PROBLEM REQUIREMENTS –
Please reproduce the data below word for word, keeping every line in its original order.

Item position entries
● ● ● ●

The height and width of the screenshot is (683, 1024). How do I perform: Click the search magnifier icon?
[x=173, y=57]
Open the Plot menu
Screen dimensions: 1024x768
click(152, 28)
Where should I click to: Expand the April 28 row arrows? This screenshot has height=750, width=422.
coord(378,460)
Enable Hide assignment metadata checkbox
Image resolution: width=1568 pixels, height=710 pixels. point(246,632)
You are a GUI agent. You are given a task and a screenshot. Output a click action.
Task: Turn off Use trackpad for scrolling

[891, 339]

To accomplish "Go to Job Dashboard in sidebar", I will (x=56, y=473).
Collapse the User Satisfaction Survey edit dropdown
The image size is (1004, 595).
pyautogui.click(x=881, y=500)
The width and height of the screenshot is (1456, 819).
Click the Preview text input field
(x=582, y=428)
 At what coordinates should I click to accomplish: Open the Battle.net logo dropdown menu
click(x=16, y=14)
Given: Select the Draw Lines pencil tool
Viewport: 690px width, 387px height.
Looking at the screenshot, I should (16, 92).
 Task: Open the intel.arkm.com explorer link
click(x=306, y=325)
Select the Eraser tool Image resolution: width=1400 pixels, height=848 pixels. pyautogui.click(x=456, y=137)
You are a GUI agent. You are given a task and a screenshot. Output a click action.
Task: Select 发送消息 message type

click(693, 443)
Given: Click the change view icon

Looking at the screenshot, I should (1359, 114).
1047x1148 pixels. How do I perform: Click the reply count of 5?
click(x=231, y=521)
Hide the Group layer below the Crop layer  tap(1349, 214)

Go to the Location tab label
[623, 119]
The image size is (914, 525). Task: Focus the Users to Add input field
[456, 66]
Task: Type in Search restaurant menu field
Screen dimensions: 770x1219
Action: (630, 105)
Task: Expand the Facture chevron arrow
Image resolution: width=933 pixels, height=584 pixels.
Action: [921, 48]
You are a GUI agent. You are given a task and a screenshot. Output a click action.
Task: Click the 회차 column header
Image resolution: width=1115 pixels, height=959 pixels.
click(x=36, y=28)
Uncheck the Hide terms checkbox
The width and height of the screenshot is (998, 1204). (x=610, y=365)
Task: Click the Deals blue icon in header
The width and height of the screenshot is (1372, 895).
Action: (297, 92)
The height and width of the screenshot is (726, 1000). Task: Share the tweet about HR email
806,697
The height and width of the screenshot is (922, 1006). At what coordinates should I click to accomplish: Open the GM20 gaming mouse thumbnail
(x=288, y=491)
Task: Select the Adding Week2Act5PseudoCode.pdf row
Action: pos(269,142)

● ● ● ●

CORRECT ANSWER –
The height and width of the screenshot is (683, 1024). How do I perform: Click the search magnifier icon?
[x=173, y=57]
Open the Plot menu
Screen dimensions: 1024x768
click(152, 28)
Where should I click to: Expand the April 28 row arrows? This screenshot has height=750, width=422.
coord(378,460)
Enable Hide assignment metadata checkbox
Image resolution: width=1568 pixels, height=710 pixels. point(246,632)
You are a GUI agent. You are given a task and a screenshot. Output a click action.
Task: Turn off Use trackpad for scrolling

[891, 339]

To accomplish "Go to Job Dashboard in sidebar", I will (x=56, y=473).
Collapse the User Satisfaction Survey edit dropdown
The image size is (1004, 595).
pyautogui.click(x=881, y=500)
The width and height of the screenshot is (1456, 819).
Click the Preview text input field
(x=582, y=428)
 At what coordinates should I click to accomplish: Open the Battle.net logo dropdown menu
click(x=16, y=14)
Given: Select the Draw Lines pencil tool
Viewport: 690px width, 387px height.
Looking at the screenshot, I should (16, 92).
 Task: Open the intel.arkm.com explorer link
click(x=306, y=325)
Select the Eraser tool Image resolution: width=1400 pixels, height=848 pixels. pyautogui.click(x=456, y=137)
You are a GUI agent. You are given a task and a screenshot. Output a click action.
Task: Select 发送消息 message type

click(693, 443)
Given: Click the change view icon

Looking at the screenshot, I should (1359, 114).
1047x1148 pixels. How do I perform: Click the reply count of 5?
click(x=231, y=521)
Hide the Group layer below the Crop layer  tap(1349, 214)

Go to the Location tab label
[623, 119]
The image size is (914, 525). Task: Focus the Users to Add input field
[456, 66]
Task: Type in Search restaurant menu field
Screen dimensions: 770x1219
Action: (630, 105)
Task: Expand the Facture chevron arrow
Image resolution: width=933 pixels, height=584 pixels.
Action: [921, 48]
You are a GUI agent. You are given a task and a screenshot. Output a click action.
Task: Click the 회차 column header
Image resolution: width=1115 pixels, height=959 pixels.
click(x=36, y=28)
Uncheck the Hide terms checkbox
The width and height of the screenshot is (998, 1204). (x=610, y=365)
Task: Click the Deals blue icon in header
The width and height of the screenshot is (1372, 895).
Action: (297, 92)
The height and width of the screenshot is (726, 1000). Task: Share the tweet about HR email
806,697
The height and width of the screenshot is (922, 1006). At what coordinates should I click to accomplish: Open the GM20 gaming mouse thumbnail
(x=288, y=491)
Task: Select the Adding Week2Act5PseudoCode.pdf row
Action: pos(269,142)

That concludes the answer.